不是因为恐惧,而是因为那张脸的身后,在黑雾深处,隐隐约约还有一个人影。
那个人影他很熟悉。
——是他自己。
一个更年轻的、更干净的自己。
那具“自己”正站在黑雾中,闭着眼,像在沉睡。胸口有一道锁纹,正缓慢旋转,像一枚钥匙孔。
“你看。”那张脸说,“我已经准备好了。”
陈锁看着那具“自己”,忽然笑了。
笑声沙哑而凄凉。
“原来是这样……”他说,“原来第一任锁匠不是我师父,而是我自己……”
“不。”那张脸摇头,“你错了。”
他抬起手,指向陈锁的心脏。
“你才是第一任锁匠。”
陈锁的笑容僵住了。
“三千年前,你封印了自己。”那张脸说,“你把自己拆成三份:一份变成锁眼,投胎为凡人;一份化作禁制,镇压仙魔;最后一份留在这里,等待钥匙归来。”
“你要找的真相,就在你自己身上。”
陈锁的身体开始颤抖。
不是因为震惊,而是因为他的心脏正在裂开。
那颗已经破碎的心脏中,有什么东西正在苏醒。
那东西在动,在爬,在往外挤。
他低头,看着自己的胸口。
那里,一只苍白的手掌正从伤口中缓缓探出。
手掌的皮肤光滑白嫩,像婴儿的手。但指尖却长着黑色的指甲,上面缠绕着锁纹——和他掌心的锁纹一模一样。
“你终于来了。”
那只手说话了,声音是陈锁自己的。
“我等了你三千年。”
陈锁看着那只手,忽然笑了。
笑声很轻,像在叹息。
“原来我一直在找的,是另一个我。”
他抬起手,握住那只手掌。
握手的一瞬间,他的身体猛地一震。
脑海中,无数记忆涌入。
那是一场大战,天崩地裂,山河破碎。无数仙魔在厮杀,血流成河,尸横遍野。天地间回荡着嘶吼和惨叫,像末日降临。
而在那场大战的中心,有一个身影。
那个身影很年轻,脸上带着稚气,手里握着一枚钥匙。
——那是他自己。
他站在尸山血海中央,看着脚下的一具尸体。那具尸体已经面目全非,只有一只眼睛还睁着,浑浊而冰冷,看着他。

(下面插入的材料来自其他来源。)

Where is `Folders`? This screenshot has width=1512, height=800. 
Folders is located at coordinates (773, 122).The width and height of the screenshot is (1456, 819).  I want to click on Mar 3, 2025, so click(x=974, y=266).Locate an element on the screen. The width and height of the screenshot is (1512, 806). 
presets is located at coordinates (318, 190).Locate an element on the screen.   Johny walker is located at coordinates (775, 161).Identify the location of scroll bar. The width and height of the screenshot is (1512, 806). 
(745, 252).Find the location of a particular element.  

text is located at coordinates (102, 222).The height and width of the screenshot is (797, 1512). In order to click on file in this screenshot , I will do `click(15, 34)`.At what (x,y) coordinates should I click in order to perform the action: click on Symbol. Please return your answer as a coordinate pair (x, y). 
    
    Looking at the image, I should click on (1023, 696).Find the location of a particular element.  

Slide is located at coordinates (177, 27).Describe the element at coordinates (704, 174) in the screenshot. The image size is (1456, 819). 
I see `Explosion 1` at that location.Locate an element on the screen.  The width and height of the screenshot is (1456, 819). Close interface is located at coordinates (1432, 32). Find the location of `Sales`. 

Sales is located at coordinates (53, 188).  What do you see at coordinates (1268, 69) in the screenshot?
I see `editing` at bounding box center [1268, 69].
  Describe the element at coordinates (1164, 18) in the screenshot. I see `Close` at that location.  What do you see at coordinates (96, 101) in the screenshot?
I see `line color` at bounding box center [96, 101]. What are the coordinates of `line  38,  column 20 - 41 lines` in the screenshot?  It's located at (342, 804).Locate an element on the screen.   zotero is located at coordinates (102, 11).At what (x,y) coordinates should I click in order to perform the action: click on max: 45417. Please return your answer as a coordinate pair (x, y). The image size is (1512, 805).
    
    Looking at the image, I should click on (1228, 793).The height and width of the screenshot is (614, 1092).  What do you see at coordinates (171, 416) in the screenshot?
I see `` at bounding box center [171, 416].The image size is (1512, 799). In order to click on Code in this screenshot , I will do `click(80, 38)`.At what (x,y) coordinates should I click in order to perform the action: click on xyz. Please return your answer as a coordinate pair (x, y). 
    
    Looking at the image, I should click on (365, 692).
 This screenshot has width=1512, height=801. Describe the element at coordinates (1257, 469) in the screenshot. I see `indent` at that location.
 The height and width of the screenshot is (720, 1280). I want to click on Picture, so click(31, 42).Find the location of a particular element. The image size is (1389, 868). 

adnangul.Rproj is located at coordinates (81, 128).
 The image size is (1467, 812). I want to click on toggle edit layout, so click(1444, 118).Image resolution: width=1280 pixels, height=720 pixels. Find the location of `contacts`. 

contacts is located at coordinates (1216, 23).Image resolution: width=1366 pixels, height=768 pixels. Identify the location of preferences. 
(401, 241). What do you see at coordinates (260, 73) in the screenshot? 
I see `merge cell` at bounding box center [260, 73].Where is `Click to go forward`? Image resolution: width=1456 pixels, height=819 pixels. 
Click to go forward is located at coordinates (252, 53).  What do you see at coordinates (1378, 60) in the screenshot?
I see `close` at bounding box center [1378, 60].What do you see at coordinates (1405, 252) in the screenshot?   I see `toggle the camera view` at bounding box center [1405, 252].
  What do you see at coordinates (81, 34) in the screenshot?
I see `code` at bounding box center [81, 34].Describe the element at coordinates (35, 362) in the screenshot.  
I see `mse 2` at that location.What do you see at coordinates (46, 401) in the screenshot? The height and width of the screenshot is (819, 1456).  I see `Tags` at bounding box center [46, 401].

“你会后悔的。”那只眼睛说,“总有一天,你会发现自己才是最大的锁。”
年轻的自己沉默了。
很久之后,他举起钥匙,刺向自己的心脏。
“那就让我成为那把锁。”
噗——
记忆碎裂。
陈锁睁开眼睛。
他已经倒在地上,浑身冰冷,血液凝固在皮肤的裂缝中。那只苍白的手掌已经消失了,取而代之的是胸口那道锁纹——现在,那道锁纹正发出微弱的白光。
黑雾中,那张脸还在看他。
“你看到了?”那张脸问。
陈锁点点头,嘴唇翕动,却发不出声音。
“那你应该知道该怎么做了。”那张脸说,“解开它,或者封印它。”
陈锁闭上眼睛。
他知道答案。
解开它,仙魔复苏,世界毁灭。封印它,他死,禁制加固,但隐患永远存在——因为那把钥匙还在,总有一天会有人找到它。
“我不选。”他说。
那张脸愣了一下。
“什么?”
“我说,我不选。”陈锁睁开眼,眼中带着疯狂,“既然我是钥匙,也是锁,那就让我变成一把永远打不开的锁。”
他抬起手,五指猛地插入自己的太阳穴。
“我要拆了自己。”
噗——
血花飞溅。
那张脸猛地一颤,黑雾剧烈翻涌,裂缝边缘的断纹开始重新连接,像一条条毒蛇在蠕动。
“你疯了!”那张脸尖叫,“拆了自己,你会彻底消失——连转世的机会都没有!”
“我知道。”陈锁笑了,满嘴血沫,“但至少,这把锁不会再害人。”
他用力一拧。
咔嚓——
太阳穴处传来骨裂声。
他的眼神开始涣散,瞳孔渐渐黯淡。
黑雾中,那具“自己”忽然睁开眼睛。
那是一双血红的眼睛。
“你终于来了。”
“我的钥匙。”
那双眼睛看着陈锁,嘴角缓缓裂开,露出一个诡异的笑容。
“我等了你三千年。”
陈锁的身体猛地一颤。
他的手指停在太阳穴上,再也无法用力。
因为他的身体已经不听使唤了。
那双眼睛在看他。
那是他自己的眼睛。
血红的、冰冷的、带着笑意——和一个穿越了漫长时光的秘密。